Rohn M. Weatherly v. State
This text of Rohn M. Weatherly v. State (Rohn M. Weatherly v. State) is published on Counsel Stack Legal Research, covering Court of Appeals of Texas primary law. Counsel Stack provides free access to over 12 million legal documents including statutes, case law, regulations, and constitutions.
Opinion
In the Court of Appeals Second Appellate District of Texas at Fort Worth ___________________________
No. 02-19-00394-CR ___________________________
ROHN M. WEATHERLY, Appellant
V.
THE STATE OF TEXAS
On Appeal from the 371st District Court Tarrant County, Texas Trial Court No. 1380491D
Before Sudderth, C.J.; Womack and Wallach, JJ. Concurring Memorandum Opinion by Chief Justice Sudderth CONCURRING MEMORANDUM OPINION
Although I join the majority opinion and agree that it correctly reflects the
current status of the law, I write separately to urge the Court of Criminal Appeals to
reconsider its characterization of “judicial error” in the context of judgments nunc pro
tunc. In my mind, the substantive change made to the judgment here should be
considered a “judicial error,” notwithstanding that the change was made to comply
with the law.
Here, the trial court erred at the outset in its decision to omit the requirement
that Weatherly register as a sex offender. Because the requirement to register as a sex
offender implicates fundamental rights and liberty interests, the nunc pro tunc
judgment adding this requirement involved a substantive change in the judgment.
Such a change should not be classified as a correction of a “clerical error” unless the
record reflects that the trial court’s true decision was to impose this requirement but it
was erroneously omitted from the judgment signed.

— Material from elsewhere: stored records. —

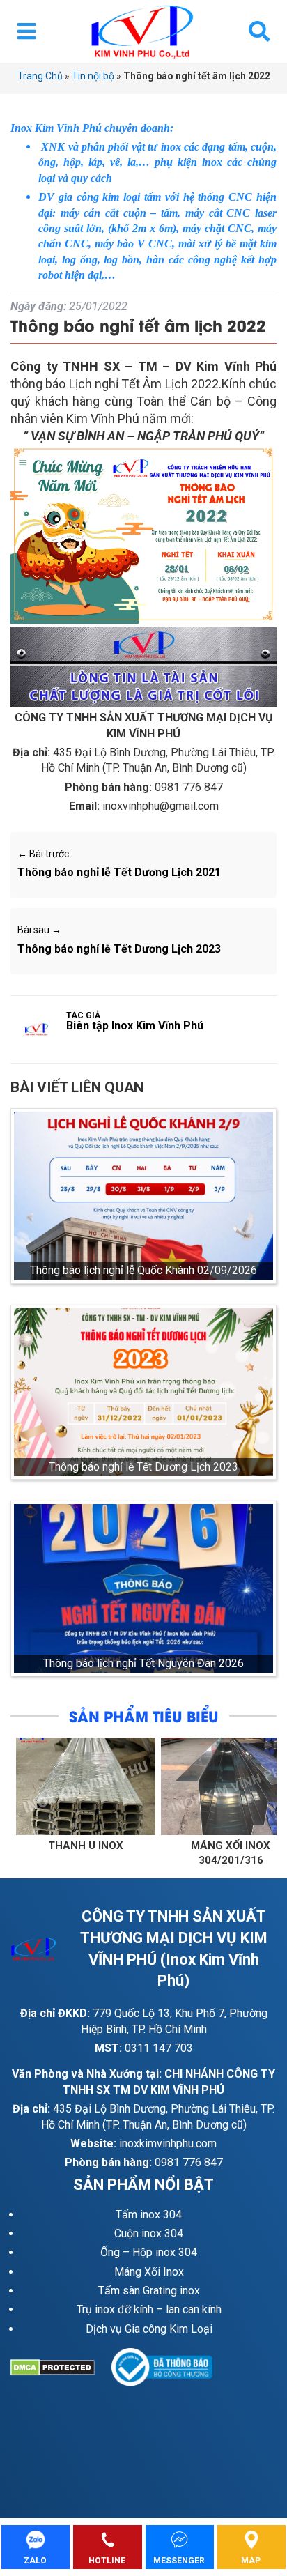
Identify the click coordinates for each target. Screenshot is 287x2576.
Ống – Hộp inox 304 (148, 2252)
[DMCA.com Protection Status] (60, 2367)
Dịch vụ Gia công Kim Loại (149, 2329)
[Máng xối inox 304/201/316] (148, 1786)
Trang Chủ (40, 76)
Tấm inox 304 (149, 2214)
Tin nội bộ (93, 76)
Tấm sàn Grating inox (149, 2290)
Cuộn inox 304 (148, 2233)
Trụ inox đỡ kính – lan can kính (149, 2309)
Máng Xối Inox (149, 2271)
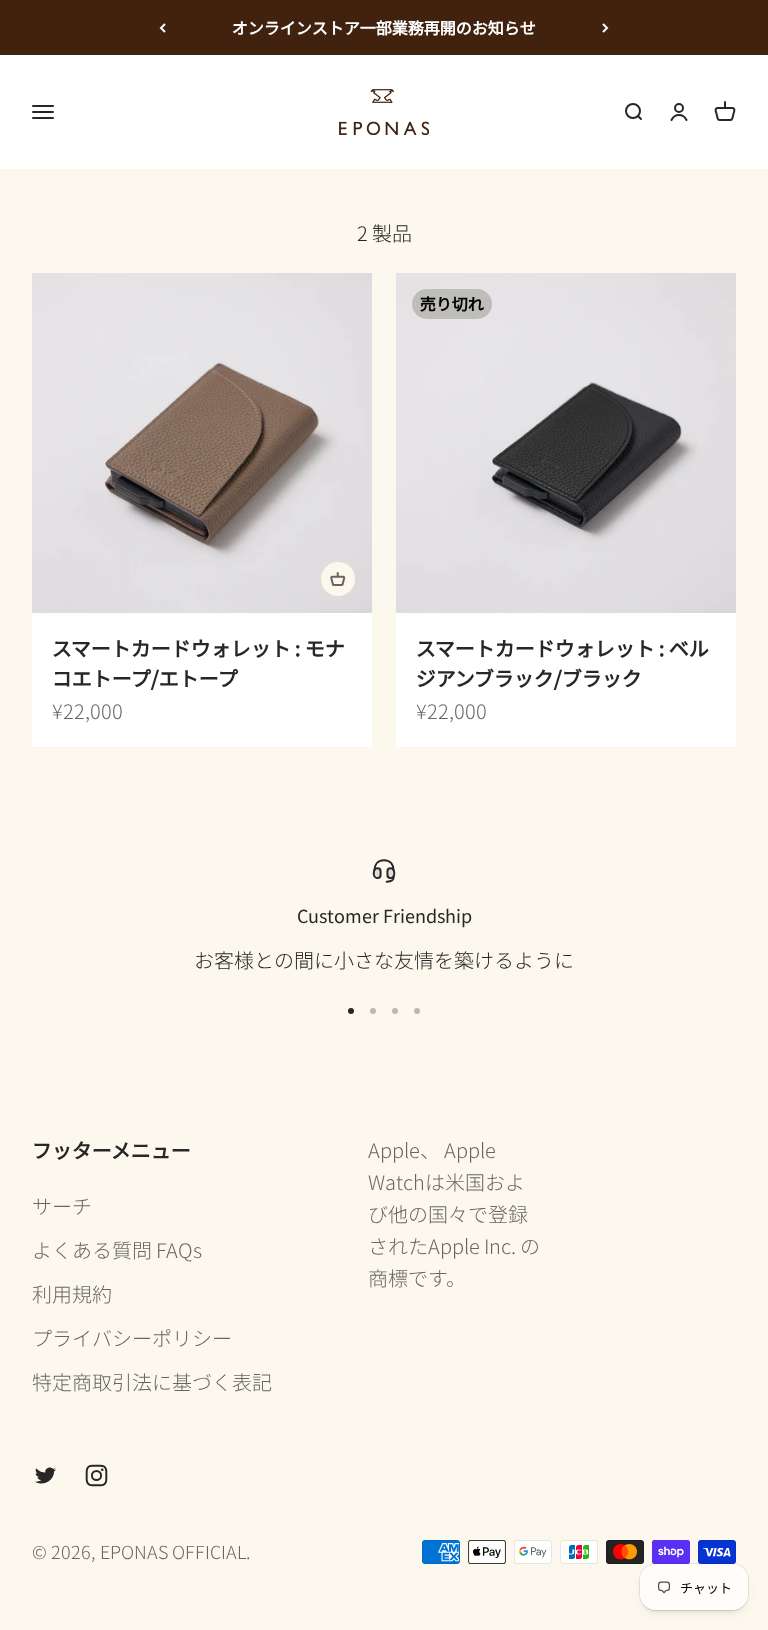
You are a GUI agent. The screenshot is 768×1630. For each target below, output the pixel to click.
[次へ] (605, 27)
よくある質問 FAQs (117, 1249)
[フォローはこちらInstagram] (96, 1475)
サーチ (62, 1205)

Later, when the trial judge considered the law and decided to alter the judgment
to require that Weatherly register as a sex offender, that was a deliberate act resulting
from a judicial decision to follow the law. The test should be whether the change was
substantive and whether the court considered the issue and made a judicial
determination. If so, then the judgment nunc pro tunc, if signed outside of the trial
court’s plenary power, should be declared void.
2 To hold otherwise would allow a trial court to ignore the law and sign
erroneous judgments with full knowledge that a defendant’s fundamental rights and
liberty interests could be later altered dramatically through a judgment nunc pro tunc,
with no right provided to the defendant to appeal the change or lodge a challenge to
the constitutionality of the law later imposed. 1 And, to that extent, I agree with the
dissent that, under such circumstances, procedural due process rights are violated by
denying a defendant a meaningful opportunity to appeal the changes made to the
judgment that has been rendered against him.
/s/ Bonnie Sudderth
Bonnie Sudderth Chief Justice
Do Not Publish Tex. R. App. P. 47.2(b)
Delivered: January 7, 2021
1 At a minimum, our courts should be allowed to review substantive changes like the one made here despite the case’s procedural posture. “The criminal law should not be a series of traps for the unwary,” and correcting the trial court’s oversight should not result in a penalty to the unwary defendant. See United States v. Hussein, 351 F.3d 9, 13 (1st Cir. 2003). Thus, when a clerical correction brings an issue of substance to light for the first time, a defendant should be permitted to challenge that issue as he or she would in any other appeal.